I hop on, and we cautiously drive a winding road up into the hills that I would never have wanted to walk in such heat. At the top, I pay the €0,85 fare and find myself in front of what be none other than the building I'm looking for. I enter, buzz, and a police officer greets me. I explain what I'm trying to do, and he takes me into the next room, where another officer does a quick search on the computer that yields nothing. However, they point me to a white-haired man in the piazza whose memory is as good as any computer. He's also dubious of finding a Cuteri, since it's Scuteri that's a Riace name, but he takes me upstairs to Carmelina's office anyway. We go over the known information (Maria Cuteri, mother was Virginia Onorata, married Nicola Campagna, born March 5, either 1907 or 1908). The white-haired man starts flipping through a fragile-looking card catalog. Each card he pulls out to examine is a no-go. He pulls another out, examining it longer and bringing it to the desk. Carmelina asks if he found it. My breath shortens, and it's a yes.
Cuteri Maria di Pasquale di Antonio e di Onorata Virginia. Nata nell'anno 1908 mese marzo giorno 5.

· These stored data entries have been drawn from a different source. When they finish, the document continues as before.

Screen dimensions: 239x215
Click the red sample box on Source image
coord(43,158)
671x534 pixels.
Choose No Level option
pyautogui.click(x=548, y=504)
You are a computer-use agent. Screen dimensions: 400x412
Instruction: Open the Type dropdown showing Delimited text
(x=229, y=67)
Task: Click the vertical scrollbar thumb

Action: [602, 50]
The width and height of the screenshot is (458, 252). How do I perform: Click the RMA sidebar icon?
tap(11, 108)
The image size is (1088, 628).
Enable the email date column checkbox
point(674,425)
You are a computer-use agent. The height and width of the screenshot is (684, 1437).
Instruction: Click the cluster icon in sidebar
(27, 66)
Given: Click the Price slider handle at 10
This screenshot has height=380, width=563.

They photocopy the card, front and back, and hand the photocopy to me. The date of her wedding is only a few weeks after her fourteenth birthday. Her occupation is "casalinga". At the bottom, there is a note marking her emigration to the Comune of B'lyn, NY, Stati Uniti. And then on the back there are two addresses. The gears in the white-haired man's head are turning as he puts the pieces together. He says he's sure of it now - she must have lived at via Roma, 18. And there was an Adelaide Cuteri, who must have been a sister or something? Anyway, one of her granddaughters lives down in Riace Marina, in fact not too far from my hotel. She married the lawyer, Strati, and they live down there now.
There being plenty of time before I can get back down to Riace Marina on the bus, I ask if I can find the house. He starts to explain to me how to get there, then draws a little map, then just decides to take me there himself. It's barely 30 meters away, but I'm thankful that he accompanied me, since now I have a photographer! He's a little confused by the machine at first, but we get some good photos of me on the stairs to her door and by the address on the wall. Giving him many thanks, I'm off to explore more of town.
In my wanderings, I encounter toothless women, angry dogs, and two young men in neon yellow vests leading donkeys with baskets on their backs to collect the town's trash. I go back to Nonnie's building, and by this time the bar on the ground floor is open. I go in and ask for something to eat and drink. I receive cookies and pear juice. (Most of the bars I've been to in Italy serve paninis, pizza slices, and/or gelato - but this was just a bar-bar, and so there wasn't much there besides liquor.) I get a classy picture of the owner in his special white jacket, grinning toothlessly as he pretends to pour some wine. I also go in the local church to rest a while. A shop that sells artisan goods from Calabria and around the world looks enticing, but it's only open Monday-Saturday from 17:00-19:30, which are quite productive hours, I imagine, so I settle for a tabaccheria/souvenir shop. I get post cards and trinkets and then go to wait for the bus. Another €0,85 brings me down, and I begin the search for the wife of the lawyer Strati.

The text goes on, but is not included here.